Monday, June 1, 2009

Camping = eating?

I can't believe how much I ate on the DVS camping trip this weekend! I was actually mostly making good choices and I ate a lot less than I did last year. But it still added up. Something about traveling seems to excite the "eat it" part of my brain. I was just constantly putting something in my mouth and it wasn't all fruit and nuts either. There was definitely some candy in there!

Maybe it's being away from all my normal external cues. I guess it could be being outdoors in the fresh air, but it happens to me when I take plane trips to cities too. So that's why I suspect it's an "external cue" thing.

Plus there was tons of food around. I don't think that helps. There is something about abundance that triggers me.

I ended up eating almost 1500 calories on Friday, almost 2100 on Saturday (yikes!), and 1400 on Sunday.

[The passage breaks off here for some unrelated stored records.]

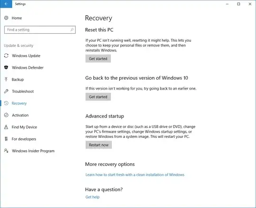256x208 pixels.
Task: Click the search magnifier icon
Action: 72,30
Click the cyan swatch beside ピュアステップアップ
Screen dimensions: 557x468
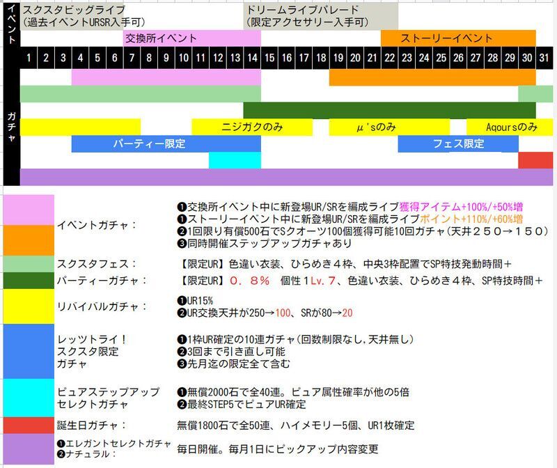pos(29,398)
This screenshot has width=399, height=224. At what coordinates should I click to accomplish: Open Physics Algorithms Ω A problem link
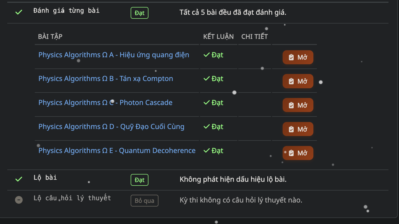coord(114,55)
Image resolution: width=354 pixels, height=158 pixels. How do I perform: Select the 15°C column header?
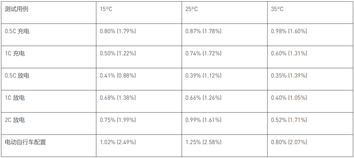pyautogui.click(x=106, y=9)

But I still lost three pounds this week and I got in my protein and operated at a calorie deficit for the weekend due to a very long bike ride I took on Saturday that totally kicked my butt. I also went to the gym on Sunday and fit in my long run for the week.

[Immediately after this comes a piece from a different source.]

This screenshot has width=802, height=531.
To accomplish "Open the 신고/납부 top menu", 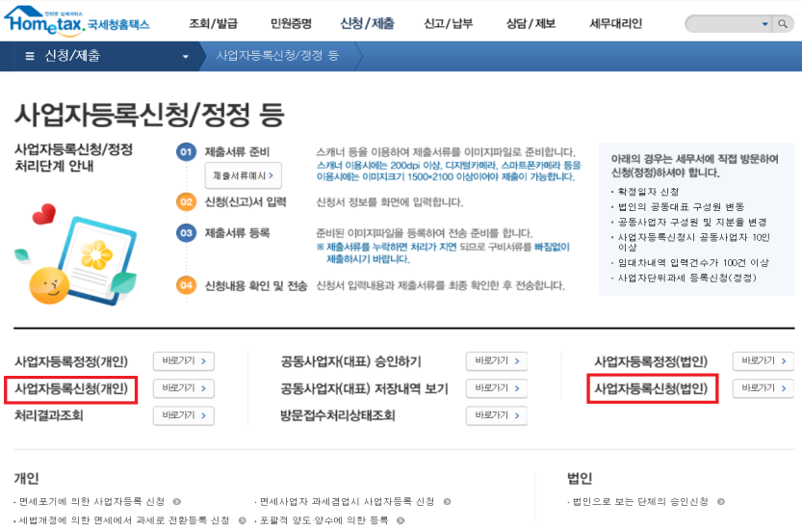I will tap(448, 23).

I also took Mini-Mac and two of her friends out for a little run on Saturday morning. They started out way too fast and I thought I was doomed, but they had to stop and rest and I caught up and then I got to teach them about pacing and training your body to run. That was fun. One of them is a natural runner too. I was a bit jealous as I think she could have schooled me if she wasn't being polite.

I'm still struggling with the whole "maintenance" thing. I keep thinking I need to eat as little as possible even though my weight loss tells me otherwise. If I want to stop losing weight, I need to eat more, but when I eat more, I beat myself up about it. I look back at what I ate this weekend and I remember my calculations saying I probably need to eat somewhere in the 1800-2000 range and I realize that I didn't actually eat all that much compared to what my body needs.

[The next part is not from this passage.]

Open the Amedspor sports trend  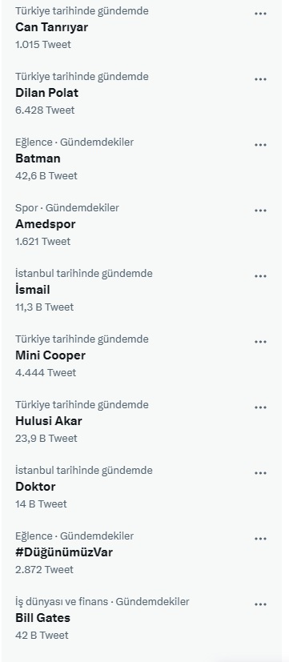[x=45, y=224]
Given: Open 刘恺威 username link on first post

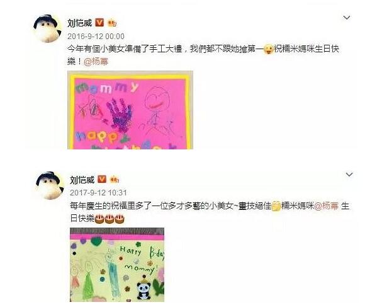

I think the real problem is that I felt somewhat out of control and wanting to eat junk. I had a Tootsie Pop both days, a handful of Tootsie Rolls and some squares of Hershey's chocolate from the s'mores. It wasn't a lot but it was more than I told myself I was allowed.

But as we were driving home, I kept looking at the last Tootsie Pop I had saved out and I couldn't even imagine why I wanted it. Which is how I normally feel about such things since my surgery. I ended up putting it the snack drawer and someone else ate it.

So I go out in the woods and want to eat junk all day and I come home and it has no appeal to me? I just don't get that.